The task
Each line from the one with "Instruction: Select the" through the last line of the records must be output exactly, both ends included.

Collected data

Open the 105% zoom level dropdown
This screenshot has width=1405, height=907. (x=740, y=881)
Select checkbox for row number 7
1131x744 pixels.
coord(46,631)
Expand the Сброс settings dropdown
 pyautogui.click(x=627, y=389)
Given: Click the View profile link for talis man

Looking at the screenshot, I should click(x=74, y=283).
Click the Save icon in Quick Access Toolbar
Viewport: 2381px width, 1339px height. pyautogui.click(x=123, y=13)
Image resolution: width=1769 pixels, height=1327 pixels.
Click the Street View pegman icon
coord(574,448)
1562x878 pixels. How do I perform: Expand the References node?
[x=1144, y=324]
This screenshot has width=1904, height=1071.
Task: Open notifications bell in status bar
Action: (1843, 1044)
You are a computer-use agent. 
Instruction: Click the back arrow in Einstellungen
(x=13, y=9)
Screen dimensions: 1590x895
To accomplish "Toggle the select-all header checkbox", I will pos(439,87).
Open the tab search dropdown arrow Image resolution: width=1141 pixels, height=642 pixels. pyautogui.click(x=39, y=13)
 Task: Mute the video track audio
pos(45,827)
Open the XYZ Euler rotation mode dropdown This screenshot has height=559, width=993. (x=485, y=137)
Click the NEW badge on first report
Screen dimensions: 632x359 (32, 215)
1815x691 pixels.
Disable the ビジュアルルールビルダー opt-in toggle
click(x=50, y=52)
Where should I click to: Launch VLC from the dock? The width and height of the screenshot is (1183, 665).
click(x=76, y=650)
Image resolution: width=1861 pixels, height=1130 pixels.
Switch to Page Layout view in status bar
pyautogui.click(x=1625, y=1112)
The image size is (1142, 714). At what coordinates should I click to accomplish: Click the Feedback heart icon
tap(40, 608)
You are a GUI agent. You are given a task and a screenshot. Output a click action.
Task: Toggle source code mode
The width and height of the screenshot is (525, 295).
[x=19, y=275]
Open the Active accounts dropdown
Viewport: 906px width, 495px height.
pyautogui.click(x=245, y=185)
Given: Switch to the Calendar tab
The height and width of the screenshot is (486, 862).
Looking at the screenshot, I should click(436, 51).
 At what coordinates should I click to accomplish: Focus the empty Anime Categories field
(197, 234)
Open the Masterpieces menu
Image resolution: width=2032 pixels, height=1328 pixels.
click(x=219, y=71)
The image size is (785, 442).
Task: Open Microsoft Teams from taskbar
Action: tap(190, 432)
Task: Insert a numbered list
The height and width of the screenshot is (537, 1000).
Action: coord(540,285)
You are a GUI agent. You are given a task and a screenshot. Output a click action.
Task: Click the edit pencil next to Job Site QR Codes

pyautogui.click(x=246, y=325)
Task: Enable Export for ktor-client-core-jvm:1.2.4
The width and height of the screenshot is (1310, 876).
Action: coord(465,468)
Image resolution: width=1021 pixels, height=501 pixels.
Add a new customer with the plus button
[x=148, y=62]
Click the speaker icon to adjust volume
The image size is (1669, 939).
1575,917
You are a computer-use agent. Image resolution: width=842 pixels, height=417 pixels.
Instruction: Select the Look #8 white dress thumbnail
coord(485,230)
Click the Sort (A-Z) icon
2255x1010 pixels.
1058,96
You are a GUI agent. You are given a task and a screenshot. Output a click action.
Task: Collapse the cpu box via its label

Result of this task
Instruction: Select the Look #8 white dress thumbnail
coord(485,230)
Click the Sort (A-Z) icon
2255x1010 pixels.
1058,96
You are a GUI agent. You are given a task and a screenshot. Output a click action.
Task: Collapse the cpu box via its label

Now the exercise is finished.